## ENTRIES PROVIDED
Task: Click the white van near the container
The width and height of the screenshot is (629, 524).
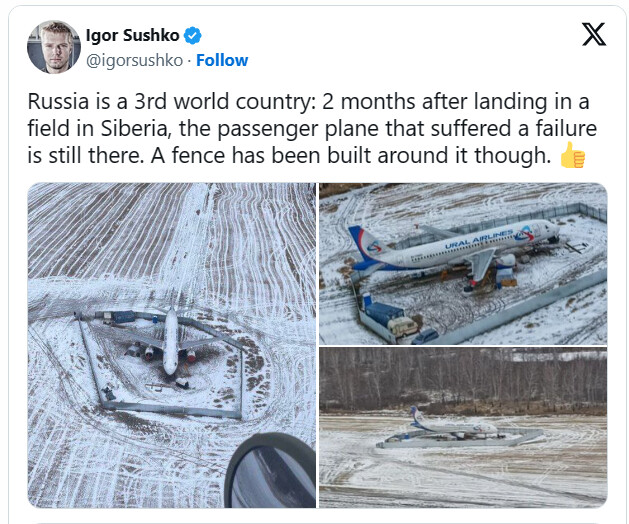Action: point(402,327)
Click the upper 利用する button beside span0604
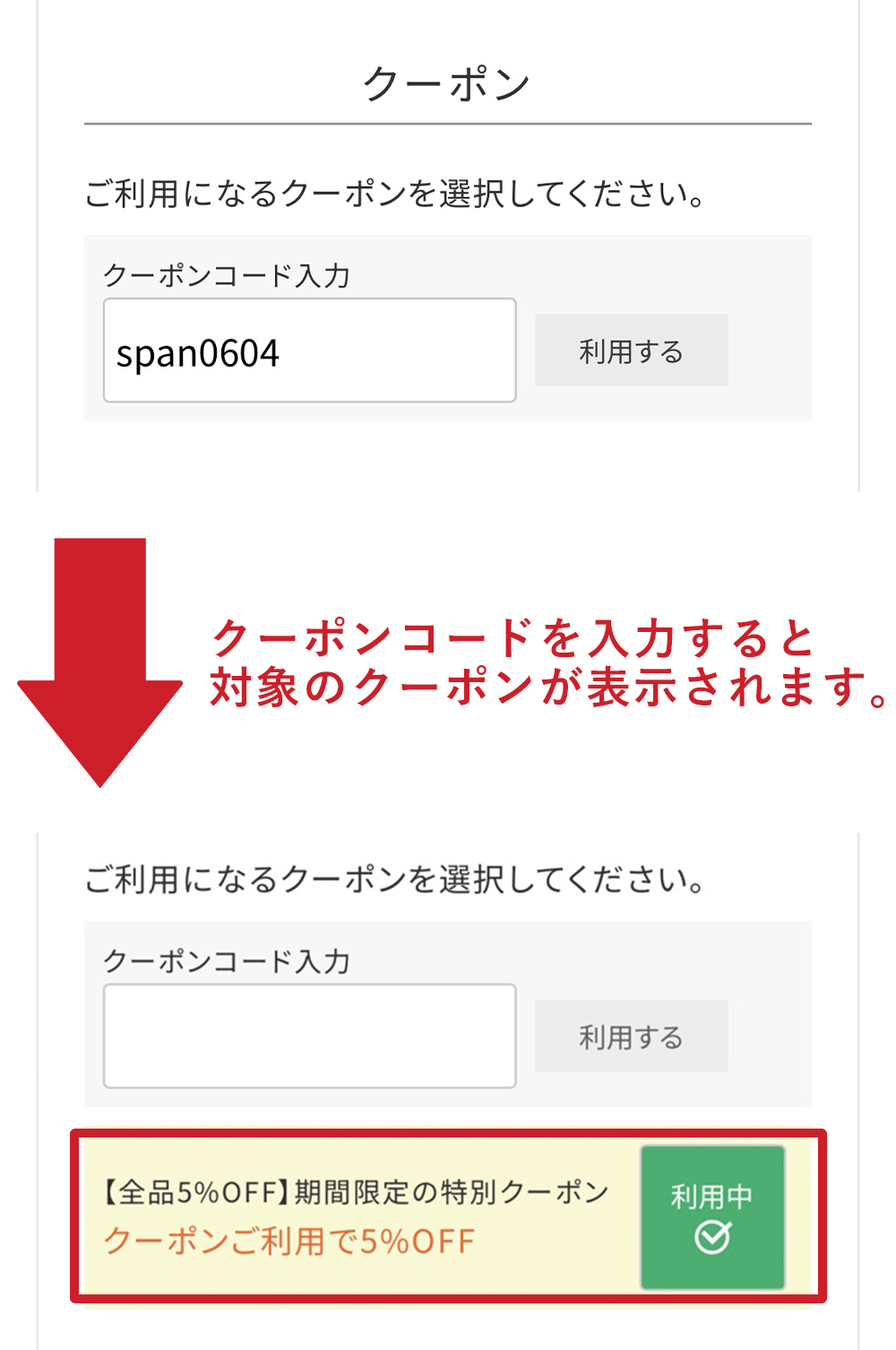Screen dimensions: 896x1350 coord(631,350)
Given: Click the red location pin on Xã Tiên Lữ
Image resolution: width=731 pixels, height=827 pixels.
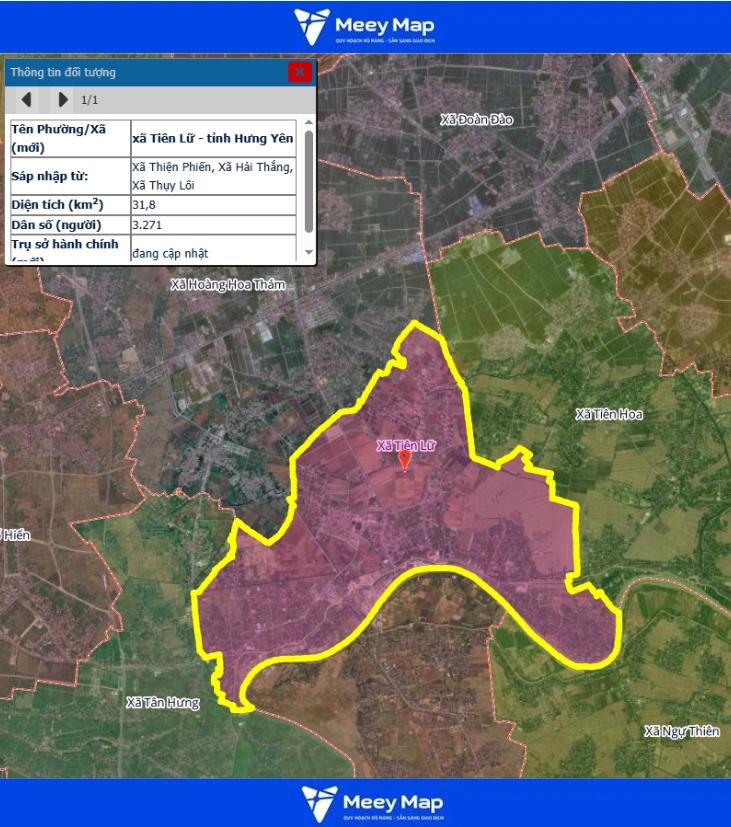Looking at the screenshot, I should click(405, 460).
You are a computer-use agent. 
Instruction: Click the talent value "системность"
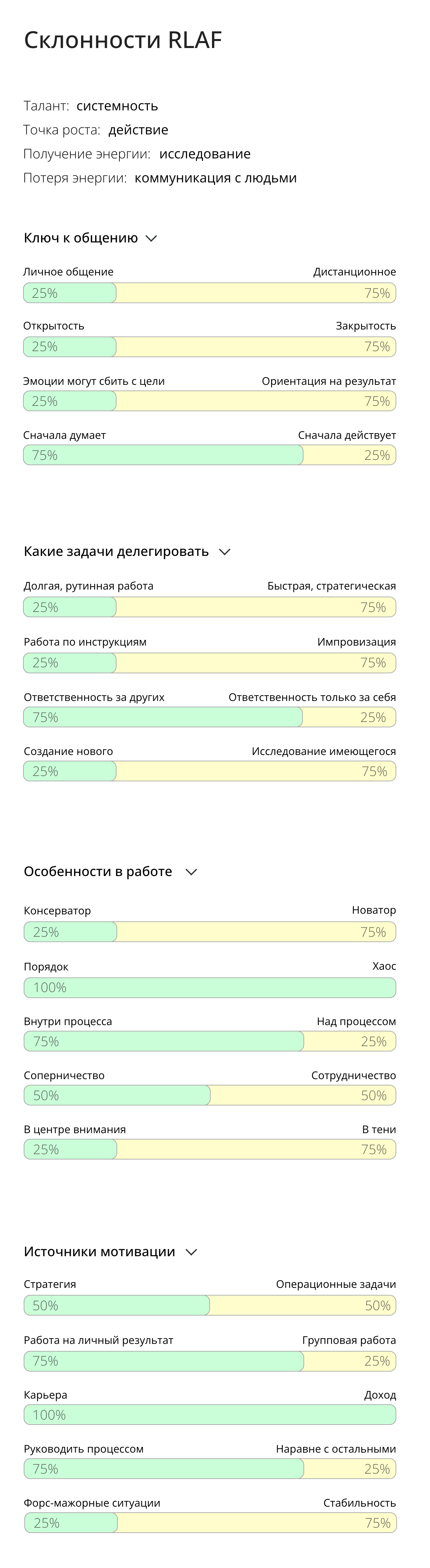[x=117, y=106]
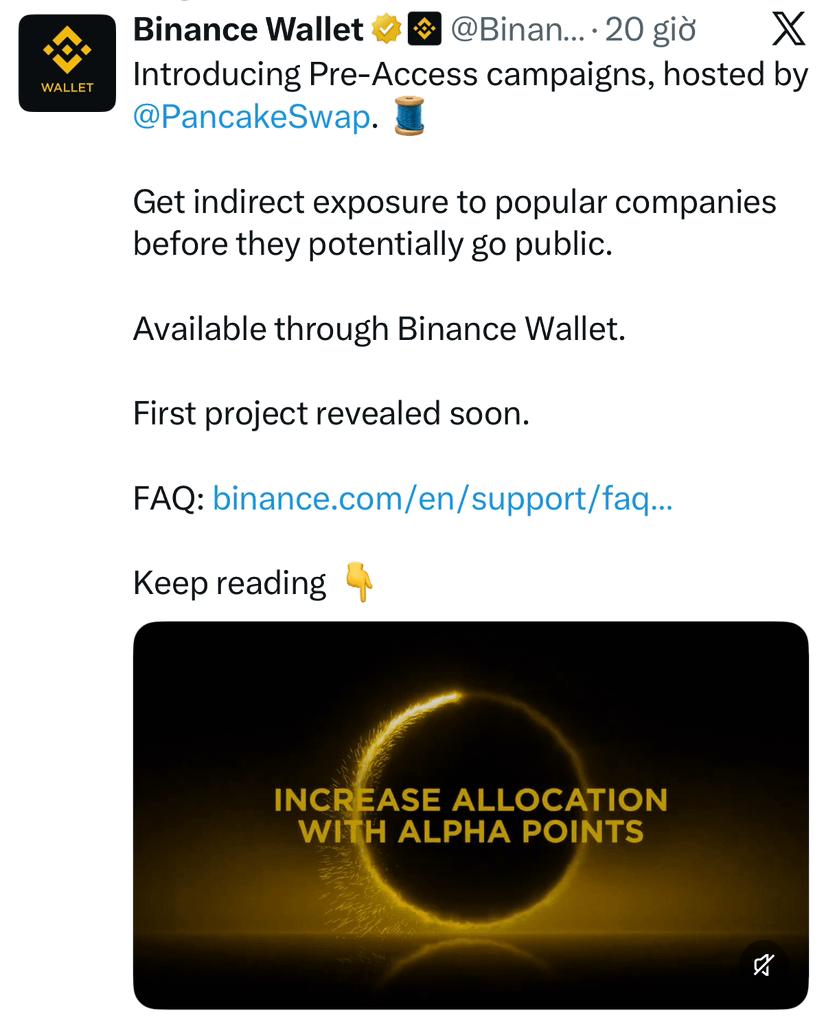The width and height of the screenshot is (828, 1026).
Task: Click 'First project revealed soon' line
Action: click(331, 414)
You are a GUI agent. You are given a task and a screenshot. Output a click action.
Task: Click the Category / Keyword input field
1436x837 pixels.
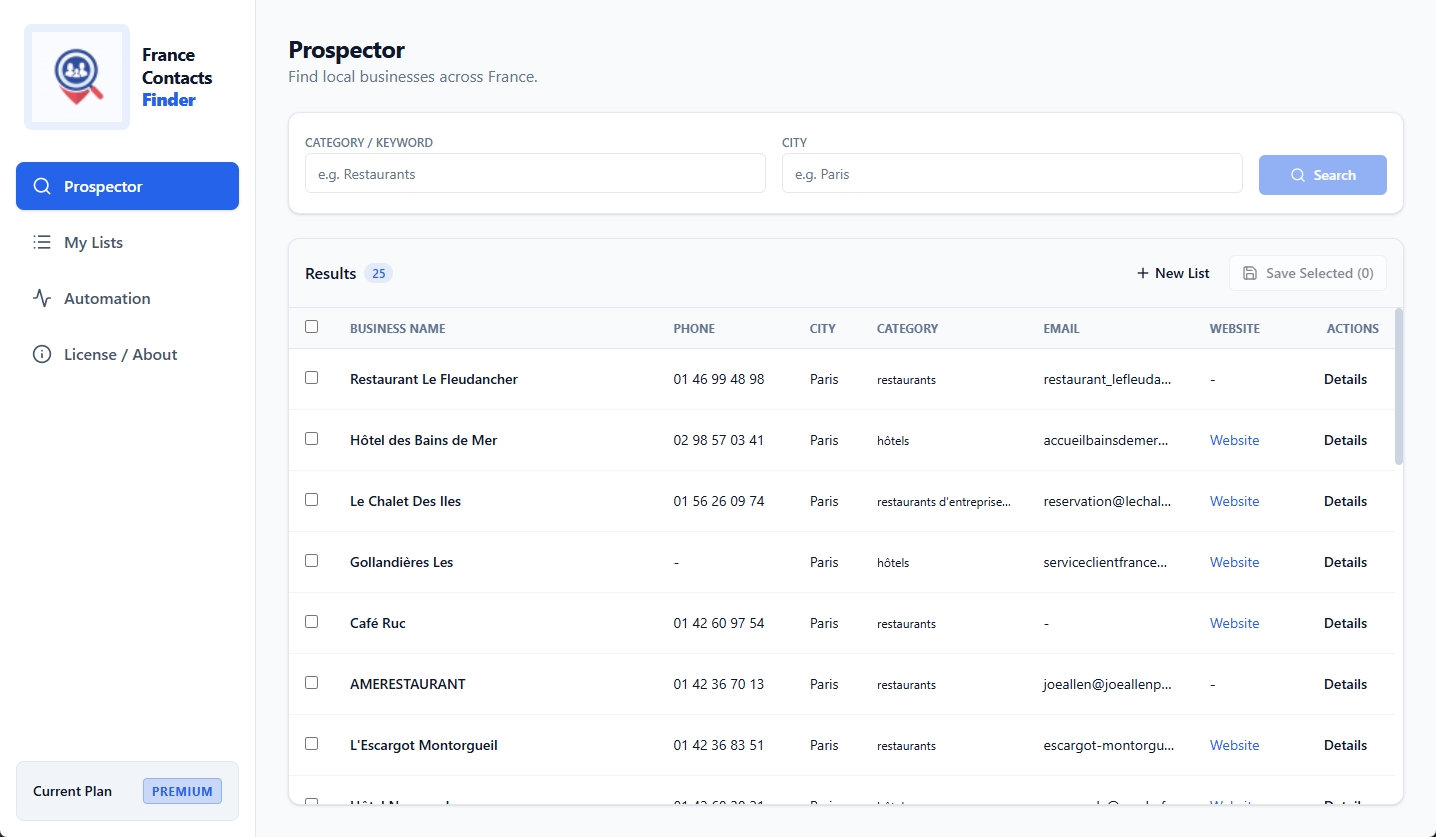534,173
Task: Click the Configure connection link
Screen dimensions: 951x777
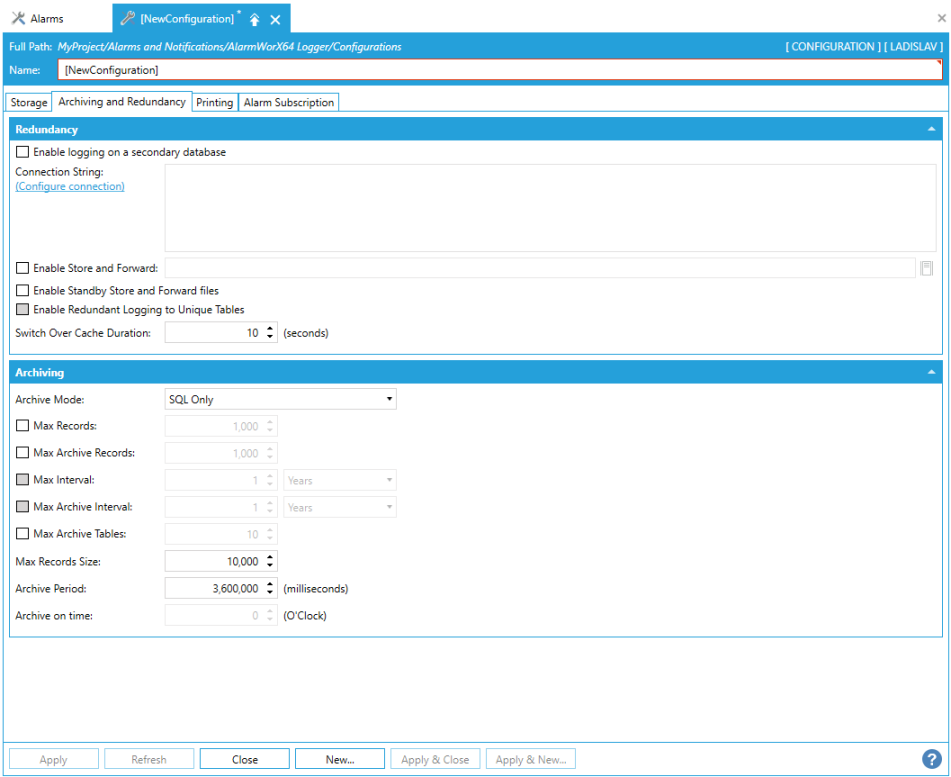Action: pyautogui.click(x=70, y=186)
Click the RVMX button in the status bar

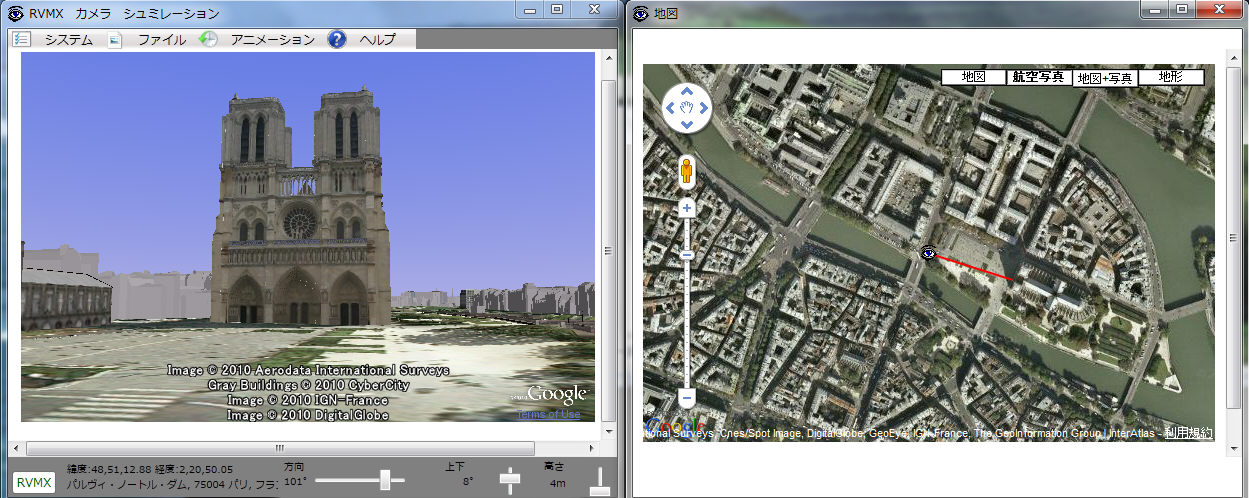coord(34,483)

## HOW TO COMPLETE THIS TASK
Look over the entries for "agent", then copy every line that includes that string.

## TASK ANSWER
You are a computer-use agent. 
You are a GUI agent. You are given a task and a screenshot. Output a click action.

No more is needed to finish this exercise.